FRAMINGHAM (10/17/2003) - Despite improvements that have been made since the Sept. 11 terrorist attacks, core parts of the U.S. Federal Bureau of Investigation's (FBI's) IT infrastructure remain vulnerable to security problems, making it harder for the agency to help protect the nation.
That's one of the main findings of an audit of the FBI's IT systems that was released this week by the U.S. Department of Justice's inspector general. The 178-page report said that some of the 11 "major internal control weaknesses" found in a 1990 audit are still applicable now.
"We do believe strongly that the FBI needs to move into the 21st century, or even the 20th century, in order to equip (its) agents with the tools they need to do their jobs better," said Paul Martin, a deputy in the inspector general's office. "They're making strides, but they have further to go."
Progress has been made in improving the security of investigative and administrative systems that run on mainframes at FBI headquarters and a data center in West Virginia, the audit found. But security gaps remain, the report said. "These repeated deficiencies indicate that, in the past, FBI management had not paid sufficient attention to improving its IT program," it added.

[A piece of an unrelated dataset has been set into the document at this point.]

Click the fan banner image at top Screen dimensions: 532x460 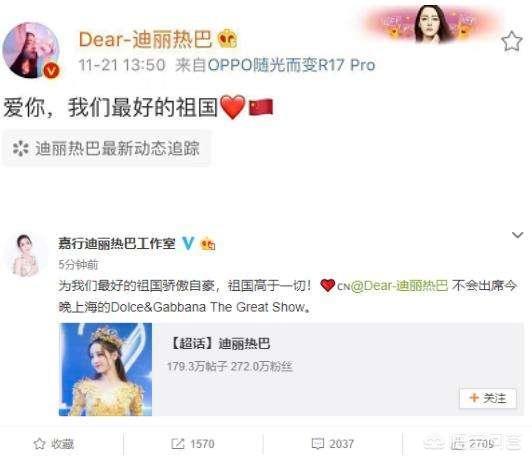pos(430,24)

The report cited concerns about the agency's IT security policies, procedures and standards; its data backup and restoration controls; its password and log-on management approaches; and its system auditing and patching capabilities. The various shortcomings were labeled as "high-to-moderate risk" security flaws.
The inspector general recommended that the FBI take several steps to make additional improvements, including the development of specific procedures for implementing actions that were called for in earlier audits. The report also said the agency should ensure that its new Automated Response and Compliance System database, which is used to track IT improvements and provide real-time status information to FBI officials, is kept up to date.
FBI spokesman Paul Bresson said the agency agrees with many of the recommendations in the report. "Many of them, we're already working on," he said. "There are still deficiencies, but we have made significant progress over the years in upgrading our IT."
In addition to the security issues, the inspector general took the FBI to task for having systems that are difficult to use. For example, the report described the agency's investigative systems as "labor-intensive, complex, untimely and non-user friendly."
For the past three years, the FBI has been working on an IT modernization project called Trilogy that involves installing a new network and upgrading desktop systems and end-user applications. The project is due for completion by May, FBI officials said.